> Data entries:
---*---

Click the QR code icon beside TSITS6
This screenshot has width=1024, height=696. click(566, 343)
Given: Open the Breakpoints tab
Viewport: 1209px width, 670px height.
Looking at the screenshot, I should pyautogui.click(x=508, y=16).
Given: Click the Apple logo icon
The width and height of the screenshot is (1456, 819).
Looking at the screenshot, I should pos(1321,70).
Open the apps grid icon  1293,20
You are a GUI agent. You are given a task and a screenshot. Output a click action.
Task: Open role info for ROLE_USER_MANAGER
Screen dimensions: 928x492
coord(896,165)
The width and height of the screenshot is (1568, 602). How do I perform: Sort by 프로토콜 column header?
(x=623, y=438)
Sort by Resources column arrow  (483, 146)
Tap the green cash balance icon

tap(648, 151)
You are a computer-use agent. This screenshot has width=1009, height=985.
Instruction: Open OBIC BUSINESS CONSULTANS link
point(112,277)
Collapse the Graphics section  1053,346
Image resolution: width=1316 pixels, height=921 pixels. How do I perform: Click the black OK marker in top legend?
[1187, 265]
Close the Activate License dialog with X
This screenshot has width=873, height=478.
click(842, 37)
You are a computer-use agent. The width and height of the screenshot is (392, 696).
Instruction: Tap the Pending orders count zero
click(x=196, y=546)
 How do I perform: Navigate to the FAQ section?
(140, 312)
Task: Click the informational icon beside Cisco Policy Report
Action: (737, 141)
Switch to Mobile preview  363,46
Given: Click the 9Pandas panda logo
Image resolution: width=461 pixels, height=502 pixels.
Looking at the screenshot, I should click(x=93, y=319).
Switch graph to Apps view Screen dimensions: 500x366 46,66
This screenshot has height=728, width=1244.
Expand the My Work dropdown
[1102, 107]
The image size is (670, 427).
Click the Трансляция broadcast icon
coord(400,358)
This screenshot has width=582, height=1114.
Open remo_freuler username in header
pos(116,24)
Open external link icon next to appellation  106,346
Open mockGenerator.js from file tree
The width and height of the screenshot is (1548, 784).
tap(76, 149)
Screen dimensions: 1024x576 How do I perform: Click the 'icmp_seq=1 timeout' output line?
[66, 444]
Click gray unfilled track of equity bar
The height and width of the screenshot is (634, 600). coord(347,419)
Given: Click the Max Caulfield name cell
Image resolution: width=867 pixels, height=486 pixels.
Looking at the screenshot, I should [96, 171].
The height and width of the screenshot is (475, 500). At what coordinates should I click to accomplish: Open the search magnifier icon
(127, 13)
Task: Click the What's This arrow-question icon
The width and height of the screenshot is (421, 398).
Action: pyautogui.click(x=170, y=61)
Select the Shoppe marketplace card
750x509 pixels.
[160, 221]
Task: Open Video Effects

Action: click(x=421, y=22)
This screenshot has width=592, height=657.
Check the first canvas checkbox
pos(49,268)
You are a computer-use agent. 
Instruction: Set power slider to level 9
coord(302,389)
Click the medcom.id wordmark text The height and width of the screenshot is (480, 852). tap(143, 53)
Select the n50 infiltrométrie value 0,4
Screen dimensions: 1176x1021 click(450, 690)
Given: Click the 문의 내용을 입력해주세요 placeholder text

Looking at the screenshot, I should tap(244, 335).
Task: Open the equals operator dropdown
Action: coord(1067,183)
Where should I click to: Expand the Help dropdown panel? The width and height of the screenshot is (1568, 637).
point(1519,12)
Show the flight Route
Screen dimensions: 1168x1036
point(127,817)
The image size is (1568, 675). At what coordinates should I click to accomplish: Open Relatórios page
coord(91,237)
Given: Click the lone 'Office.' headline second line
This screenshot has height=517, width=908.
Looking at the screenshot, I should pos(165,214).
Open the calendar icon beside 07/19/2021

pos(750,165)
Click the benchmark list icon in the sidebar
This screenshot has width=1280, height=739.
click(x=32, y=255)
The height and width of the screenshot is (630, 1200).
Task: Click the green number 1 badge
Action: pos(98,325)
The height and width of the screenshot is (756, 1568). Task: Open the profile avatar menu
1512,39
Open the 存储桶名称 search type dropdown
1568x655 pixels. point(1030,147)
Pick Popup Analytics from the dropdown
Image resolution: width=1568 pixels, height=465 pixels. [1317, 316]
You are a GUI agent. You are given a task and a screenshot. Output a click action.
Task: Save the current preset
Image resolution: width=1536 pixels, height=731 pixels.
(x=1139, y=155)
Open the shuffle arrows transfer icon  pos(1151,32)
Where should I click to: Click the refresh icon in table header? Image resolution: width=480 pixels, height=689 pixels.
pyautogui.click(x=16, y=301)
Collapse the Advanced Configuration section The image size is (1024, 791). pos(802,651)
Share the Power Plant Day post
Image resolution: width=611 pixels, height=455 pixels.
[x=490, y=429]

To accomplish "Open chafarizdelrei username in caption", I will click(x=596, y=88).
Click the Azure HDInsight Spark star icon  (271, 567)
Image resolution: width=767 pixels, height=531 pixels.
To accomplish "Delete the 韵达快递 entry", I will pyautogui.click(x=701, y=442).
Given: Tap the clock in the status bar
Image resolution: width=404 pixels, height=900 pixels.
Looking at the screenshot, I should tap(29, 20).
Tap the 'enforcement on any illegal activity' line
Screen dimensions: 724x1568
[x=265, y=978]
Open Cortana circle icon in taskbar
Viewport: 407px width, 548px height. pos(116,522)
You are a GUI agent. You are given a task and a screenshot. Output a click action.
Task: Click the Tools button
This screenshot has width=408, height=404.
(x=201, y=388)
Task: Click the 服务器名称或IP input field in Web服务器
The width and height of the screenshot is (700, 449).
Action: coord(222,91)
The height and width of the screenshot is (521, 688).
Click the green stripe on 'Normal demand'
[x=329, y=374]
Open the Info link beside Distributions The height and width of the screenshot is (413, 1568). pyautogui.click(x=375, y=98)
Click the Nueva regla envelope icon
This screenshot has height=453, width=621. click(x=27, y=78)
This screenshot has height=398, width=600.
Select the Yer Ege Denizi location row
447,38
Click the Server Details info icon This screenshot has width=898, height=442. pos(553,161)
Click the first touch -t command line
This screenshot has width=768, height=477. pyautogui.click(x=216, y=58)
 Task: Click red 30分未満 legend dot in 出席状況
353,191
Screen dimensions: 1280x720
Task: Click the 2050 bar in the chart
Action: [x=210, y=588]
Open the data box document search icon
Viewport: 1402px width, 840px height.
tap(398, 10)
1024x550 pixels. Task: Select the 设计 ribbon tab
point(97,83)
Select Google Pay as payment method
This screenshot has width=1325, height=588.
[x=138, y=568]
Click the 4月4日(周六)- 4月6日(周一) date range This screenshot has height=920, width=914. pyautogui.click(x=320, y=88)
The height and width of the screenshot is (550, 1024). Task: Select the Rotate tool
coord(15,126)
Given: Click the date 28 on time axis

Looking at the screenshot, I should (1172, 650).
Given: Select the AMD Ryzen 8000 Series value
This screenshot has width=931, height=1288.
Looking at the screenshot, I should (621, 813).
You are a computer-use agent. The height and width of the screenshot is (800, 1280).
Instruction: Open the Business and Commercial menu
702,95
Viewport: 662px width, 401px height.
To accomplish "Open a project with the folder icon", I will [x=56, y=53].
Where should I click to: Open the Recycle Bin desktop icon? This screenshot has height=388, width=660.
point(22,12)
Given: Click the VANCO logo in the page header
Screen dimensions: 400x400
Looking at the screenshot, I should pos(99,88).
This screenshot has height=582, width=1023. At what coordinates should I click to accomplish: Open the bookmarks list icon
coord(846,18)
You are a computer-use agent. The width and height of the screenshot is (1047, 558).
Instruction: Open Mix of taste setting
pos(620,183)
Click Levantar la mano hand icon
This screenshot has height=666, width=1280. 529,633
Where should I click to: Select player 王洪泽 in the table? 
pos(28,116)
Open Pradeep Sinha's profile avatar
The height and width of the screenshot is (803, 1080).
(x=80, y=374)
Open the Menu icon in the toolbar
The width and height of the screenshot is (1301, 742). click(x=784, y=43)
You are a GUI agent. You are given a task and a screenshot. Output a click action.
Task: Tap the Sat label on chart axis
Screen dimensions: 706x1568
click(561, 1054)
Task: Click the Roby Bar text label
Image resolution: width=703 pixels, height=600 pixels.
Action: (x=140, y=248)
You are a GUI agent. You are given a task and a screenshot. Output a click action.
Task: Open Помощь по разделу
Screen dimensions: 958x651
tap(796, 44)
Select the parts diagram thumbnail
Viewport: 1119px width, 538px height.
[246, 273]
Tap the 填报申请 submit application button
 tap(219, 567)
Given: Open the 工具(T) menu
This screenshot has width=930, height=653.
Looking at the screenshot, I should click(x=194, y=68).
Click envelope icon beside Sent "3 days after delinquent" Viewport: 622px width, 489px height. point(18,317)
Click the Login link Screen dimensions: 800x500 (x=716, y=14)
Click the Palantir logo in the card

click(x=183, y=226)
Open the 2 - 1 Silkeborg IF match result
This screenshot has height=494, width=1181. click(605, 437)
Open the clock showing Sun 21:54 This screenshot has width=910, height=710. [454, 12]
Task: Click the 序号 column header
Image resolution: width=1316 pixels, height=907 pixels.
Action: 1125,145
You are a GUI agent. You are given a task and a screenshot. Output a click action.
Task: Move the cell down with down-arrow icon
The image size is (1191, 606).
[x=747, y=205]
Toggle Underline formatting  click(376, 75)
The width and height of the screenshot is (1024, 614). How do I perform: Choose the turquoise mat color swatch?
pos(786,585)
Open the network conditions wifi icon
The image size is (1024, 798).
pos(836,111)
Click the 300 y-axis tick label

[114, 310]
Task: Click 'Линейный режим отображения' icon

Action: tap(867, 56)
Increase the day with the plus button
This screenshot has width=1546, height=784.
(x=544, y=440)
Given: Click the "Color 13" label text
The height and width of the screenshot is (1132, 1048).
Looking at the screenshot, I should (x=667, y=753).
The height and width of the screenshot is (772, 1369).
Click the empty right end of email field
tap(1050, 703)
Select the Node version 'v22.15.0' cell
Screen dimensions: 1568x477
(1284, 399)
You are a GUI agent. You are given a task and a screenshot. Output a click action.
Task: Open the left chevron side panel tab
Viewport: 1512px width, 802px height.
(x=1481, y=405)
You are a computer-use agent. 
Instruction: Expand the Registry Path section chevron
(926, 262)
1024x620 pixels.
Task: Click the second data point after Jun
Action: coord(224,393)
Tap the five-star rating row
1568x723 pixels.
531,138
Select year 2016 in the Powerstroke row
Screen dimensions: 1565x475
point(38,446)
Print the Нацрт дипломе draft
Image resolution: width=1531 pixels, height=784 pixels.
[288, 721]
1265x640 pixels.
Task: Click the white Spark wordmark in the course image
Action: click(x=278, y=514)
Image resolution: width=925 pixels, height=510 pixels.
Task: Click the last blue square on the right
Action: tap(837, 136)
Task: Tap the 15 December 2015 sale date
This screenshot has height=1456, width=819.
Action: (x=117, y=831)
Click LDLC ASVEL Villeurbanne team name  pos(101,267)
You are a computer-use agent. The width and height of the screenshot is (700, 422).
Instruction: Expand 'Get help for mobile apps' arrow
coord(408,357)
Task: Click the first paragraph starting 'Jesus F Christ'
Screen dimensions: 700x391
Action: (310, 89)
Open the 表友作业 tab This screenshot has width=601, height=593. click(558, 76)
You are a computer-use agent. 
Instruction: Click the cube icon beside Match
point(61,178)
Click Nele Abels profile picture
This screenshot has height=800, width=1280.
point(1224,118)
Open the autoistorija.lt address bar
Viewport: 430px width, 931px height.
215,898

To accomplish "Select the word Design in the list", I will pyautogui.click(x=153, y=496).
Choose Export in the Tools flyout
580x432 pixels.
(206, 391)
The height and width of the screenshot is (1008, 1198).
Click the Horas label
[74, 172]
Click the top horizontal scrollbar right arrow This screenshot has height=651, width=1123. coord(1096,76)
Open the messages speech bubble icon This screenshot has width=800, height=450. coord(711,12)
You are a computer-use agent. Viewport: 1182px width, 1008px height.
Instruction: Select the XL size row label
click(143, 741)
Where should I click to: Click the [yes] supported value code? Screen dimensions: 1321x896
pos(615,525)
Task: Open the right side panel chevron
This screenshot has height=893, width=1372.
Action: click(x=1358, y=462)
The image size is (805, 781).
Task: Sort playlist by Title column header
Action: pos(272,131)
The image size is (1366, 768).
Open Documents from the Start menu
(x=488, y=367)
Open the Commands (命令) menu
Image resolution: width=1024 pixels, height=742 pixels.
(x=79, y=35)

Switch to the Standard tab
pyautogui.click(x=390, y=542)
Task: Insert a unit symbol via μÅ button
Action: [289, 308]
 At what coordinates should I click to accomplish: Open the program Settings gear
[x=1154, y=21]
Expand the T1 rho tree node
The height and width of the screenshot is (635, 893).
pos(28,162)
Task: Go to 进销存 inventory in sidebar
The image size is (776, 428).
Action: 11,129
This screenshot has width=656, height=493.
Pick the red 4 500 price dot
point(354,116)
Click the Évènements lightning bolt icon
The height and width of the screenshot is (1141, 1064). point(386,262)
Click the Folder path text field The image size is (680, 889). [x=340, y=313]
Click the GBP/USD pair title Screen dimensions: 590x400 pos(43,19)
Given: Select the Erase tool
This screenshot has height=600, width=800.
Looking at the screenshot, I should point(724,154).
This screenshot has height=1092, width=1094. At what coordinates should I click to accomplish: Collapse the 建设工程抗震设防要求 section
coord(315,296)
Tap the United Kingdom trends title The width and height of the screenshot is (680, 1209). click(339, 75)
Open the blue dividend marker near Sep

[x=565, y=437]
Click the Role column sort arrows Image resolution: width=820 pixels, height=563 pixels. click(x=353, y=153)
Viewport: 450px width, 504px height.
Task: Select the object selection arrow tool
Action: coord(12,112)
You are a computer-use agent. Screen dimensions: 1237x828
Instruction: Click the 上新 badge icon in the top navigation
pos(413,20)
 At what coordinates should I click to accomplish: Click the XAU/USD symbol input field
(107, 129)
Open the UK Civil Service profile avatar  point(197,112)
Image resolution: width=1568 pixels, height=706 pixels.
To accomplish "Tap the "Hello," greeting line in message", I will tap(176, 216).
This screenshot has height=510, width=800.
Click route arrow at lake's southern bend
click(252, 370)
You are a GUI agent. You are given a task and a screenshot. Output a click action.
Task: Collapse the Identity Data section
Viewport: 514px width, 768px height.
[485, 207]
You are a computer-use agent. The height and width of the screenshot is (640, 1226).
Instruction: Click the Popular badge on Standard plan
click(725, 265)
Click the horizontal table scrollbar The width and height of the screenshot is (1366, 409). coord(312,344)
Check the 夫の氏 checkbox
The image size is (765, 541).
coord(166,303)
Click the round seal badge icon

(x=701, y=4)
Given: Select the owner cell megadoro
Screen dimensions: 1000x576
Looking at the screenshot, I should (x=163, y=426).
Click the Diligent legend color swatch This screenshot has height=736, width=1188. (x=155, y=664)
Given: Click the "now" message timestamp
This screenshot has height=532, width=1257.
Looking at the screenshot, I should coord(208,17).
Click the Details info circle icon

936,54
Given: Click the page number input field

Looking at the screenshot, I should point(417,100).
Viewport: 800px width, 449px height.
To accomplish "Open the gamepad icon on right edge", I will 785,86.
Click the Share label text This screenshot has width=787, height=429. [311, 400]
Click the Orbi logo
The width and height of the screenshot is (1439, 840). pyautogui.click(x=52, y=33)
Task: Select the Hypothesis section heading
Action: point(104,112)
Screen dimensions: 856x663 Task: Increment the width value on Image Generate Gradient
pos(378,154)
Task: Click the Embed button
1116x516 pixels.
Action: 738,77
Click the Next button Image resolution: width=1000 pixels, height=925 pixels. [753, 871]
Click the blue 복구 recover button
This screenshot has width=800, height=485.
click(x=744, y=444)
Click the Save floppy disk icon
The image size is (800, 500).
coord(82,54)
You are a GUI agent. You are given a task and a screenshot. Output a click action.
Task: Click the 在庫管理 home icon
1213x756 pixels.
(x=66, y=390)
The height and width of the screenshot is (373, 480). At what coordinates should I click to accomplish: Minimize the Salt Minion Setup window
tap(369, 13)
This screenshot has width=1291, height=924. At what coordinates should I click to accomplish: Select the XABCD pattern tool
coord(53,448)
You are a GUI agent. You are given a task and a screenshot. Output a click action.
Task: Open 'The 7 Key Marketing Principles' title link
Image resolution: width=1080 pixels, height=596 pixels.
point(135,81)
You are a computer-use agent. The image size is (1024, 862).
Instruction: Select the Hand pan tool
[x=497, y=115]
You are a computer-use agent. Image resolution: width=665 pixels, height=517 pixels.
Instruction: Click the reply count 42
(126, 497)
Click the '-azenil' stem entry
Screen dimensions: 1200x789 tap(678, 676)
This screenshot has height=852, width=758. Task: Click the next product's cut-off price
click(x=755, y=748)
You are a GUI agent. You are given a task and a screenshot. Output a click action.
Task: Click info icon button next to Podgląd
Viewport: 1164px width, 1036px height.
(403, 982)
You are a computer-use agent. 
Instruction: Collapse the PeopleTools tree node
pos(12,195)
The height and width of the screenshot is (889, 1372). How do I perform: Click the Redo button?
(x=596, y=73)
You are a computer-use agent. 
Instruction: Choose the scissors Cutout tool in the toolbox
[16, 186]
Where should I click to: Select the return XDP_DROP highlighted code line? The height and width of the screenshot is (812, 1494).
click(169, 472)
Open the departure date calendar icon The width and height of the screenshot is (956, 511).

---*---

> Exercise details: Starting from the line with "This screenshot has height=852, width=758.", write out every remaining line of the data above exactly, the final line included, and nothing before it.

> Answer to this task:
This screenshot has height=852, width=758. Task: Click the next product's cut-off price
click(x=755, y=748)
You are a GUI agent. You are given a task and a screenshot. Output a click action.
Task: Click info icon button next to Podgląd
Viewport: 1164px width, 1036px height.
(403, 982)
You are a computer-use agent. 
Instruction: Collapse the PeopleTools tree node
pos(12,195)
The height and width of the screenshot is (889, 1372). How do I perform: Click the Redo button?
(x=596, y=73)
You are a computer-use agent. 
Instruction: Choose the scissors Cutout tool in the toolbox
[16, 186]
Where should I click to: Select the return XDP_DROP highlighted code line? The height and width of the screenshot is (812, 1494).
click(169, 472)
Open the departure date calendar icon The width and height of the screenshot is (956, 511).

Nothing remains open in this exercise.